But, like Bush, he never named Trump. And it’s not even clear that Obama was referring to him. Certainly Trump never was one of those who, as Obama put it, “used to feel … some sort of decorum and a sense of propriety and respect for the office.”
Then there was the third trigger for my musings about America’s M.I.A. statesmen.
On Friday — ahead of the holiday honoring Washington, who as the first president and military commander established the indispensable tradition of a nonpartisan military — Trump yet again violated Washington’s precedent. At Ft. Bragg in North Carolina, he essentially pushed uniformed young troops to violate the military codes enshrining Washington’s legacy of nonpartisanship. Trump treated them like props at a MAGA rally, lauding Republican candidates and officeholders on hand, mocking past presidents and urging the troops to vote Republican in November.
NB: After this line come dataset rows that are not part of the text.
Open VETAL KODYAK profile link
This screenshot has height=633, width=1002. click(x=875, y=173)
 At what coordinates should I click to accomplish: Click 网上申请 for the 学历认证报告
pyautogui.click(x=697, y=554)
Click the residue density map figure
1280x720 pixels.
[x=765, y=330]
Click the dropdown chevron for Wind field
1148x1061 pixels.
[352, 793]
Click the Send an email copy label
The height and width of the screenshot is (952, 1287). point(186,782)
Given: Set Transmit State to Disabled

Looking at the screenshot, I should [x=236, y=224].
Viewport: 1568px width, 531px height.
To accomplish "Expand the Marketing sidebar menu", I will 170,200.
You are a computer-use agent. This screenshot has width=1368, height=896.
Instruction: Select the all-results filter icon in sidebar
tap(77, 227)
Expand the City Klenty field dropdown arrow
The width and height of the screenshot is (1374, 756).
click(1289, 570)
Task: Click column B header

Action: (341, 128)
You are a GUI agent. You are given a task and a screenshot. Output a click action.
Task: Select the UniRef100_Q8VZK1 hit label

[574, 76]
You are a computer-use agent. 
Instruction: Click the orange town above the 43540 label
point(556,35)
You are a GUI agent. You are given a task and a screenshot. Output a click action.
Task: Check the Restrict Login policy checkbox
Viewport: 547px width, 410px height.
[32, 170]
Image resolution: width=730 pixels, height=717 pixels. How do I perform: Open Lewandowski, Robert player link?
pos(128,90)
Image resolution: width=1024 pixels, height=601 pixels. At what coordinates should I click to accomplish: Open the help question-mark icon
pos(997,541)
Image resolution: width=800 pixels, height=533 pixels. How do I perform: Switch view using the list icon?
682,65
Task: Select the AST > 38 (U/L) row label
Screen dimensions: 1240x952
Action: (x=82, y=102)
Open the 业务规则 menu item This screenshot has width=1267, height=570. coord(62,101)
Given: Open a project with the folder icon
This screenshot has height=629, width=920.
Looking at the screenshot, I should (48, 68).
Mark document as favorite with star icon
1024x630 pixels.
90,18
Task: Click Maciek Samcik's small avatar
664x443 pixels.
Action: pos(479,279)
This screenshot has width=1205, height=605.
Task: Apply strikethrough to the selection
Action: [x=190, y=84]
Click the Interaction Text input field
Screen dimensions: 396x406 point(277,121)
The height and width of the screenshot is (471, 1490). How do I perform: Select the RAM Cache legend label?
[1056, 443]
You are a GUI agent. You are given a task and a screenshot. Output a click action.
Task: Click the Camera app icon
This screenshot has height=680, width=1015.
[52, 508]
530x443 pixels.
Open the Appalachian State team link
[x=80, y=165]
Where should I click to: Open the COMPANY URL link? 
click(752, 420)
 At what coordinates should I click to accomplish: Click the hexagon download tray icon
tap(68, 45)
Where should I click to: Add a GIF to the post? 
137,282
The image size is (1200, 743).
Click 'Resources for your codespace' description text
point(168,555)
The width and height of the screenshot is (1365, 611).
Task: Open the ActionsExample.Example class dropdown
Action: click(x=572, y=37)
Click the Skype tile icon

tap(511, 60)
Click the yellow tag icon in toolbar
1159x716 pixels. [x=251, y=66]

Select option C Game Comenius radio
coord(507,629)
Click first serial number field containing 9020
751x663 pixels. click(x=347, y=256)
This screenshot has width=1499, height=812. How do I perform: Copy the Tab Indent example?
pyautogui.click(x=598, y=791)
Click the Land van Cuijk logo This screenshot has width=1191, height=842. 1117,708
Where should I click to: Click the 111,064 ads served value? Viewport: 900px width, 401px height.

“You have to vote for us,” the commander in chief ordered them.
This is unprecedented, except by Trump himself. In October, he prodded sailors at Norfolk, Va., to boo “Barack Hussein Obama.” In September, he told commanders summoned from around the world that the fight is here at home, a “war from within” American cities. In June, also at Ft. Bragg, Trump damned Democrats and sold MAGA merch, over Army objections.
There’s a darn good reason for the wall that Washington built between the military and civilian government. As the Army Field Manual instructs troops: “Nonpartisanship assures the public that our Army will always serve the Constitution and our people loyally and responsively.” Not just Republicans, and not just Trump.
But as multiple officers told the website Military.com, “holding troops to account when goaded by the president, who is ultimately the boss, would be impossible.” Commanders themselves are mute because, after all, Trump is the commander in chief. They’ve watched as one Pentagon purge has followed another, starting with Trump firing the chair of the Joint Chiefs of Staff, the nation’s top military officer. He chose instead an officer who, he often claims, once donned a MAGA cap and said, “I love you, sir. … I’ll kill for you, sir.”
It’s understandable that active-duty officers don’t make a stand. But what about America’s roughly 7,500 retired generals and admirals? As veteran ML Cavanaugh wrote in the Los Angeles Times after Trump’s Ft. Bragg performance last year, “The military profession’s nonpartisan ethic is at a breaking point.” Sure, individuals have spoken out. But as the military knows better than anyone, there’s strength in numbers.
It’s past time for a large, united front of veteran commanders to challenge Trump. Why wait for him to make good on his talk of invoking the Insurrection Act to deploy troops at the polls in this midterm election year, based on trumped-up conspiracies about Democrats’ fraud?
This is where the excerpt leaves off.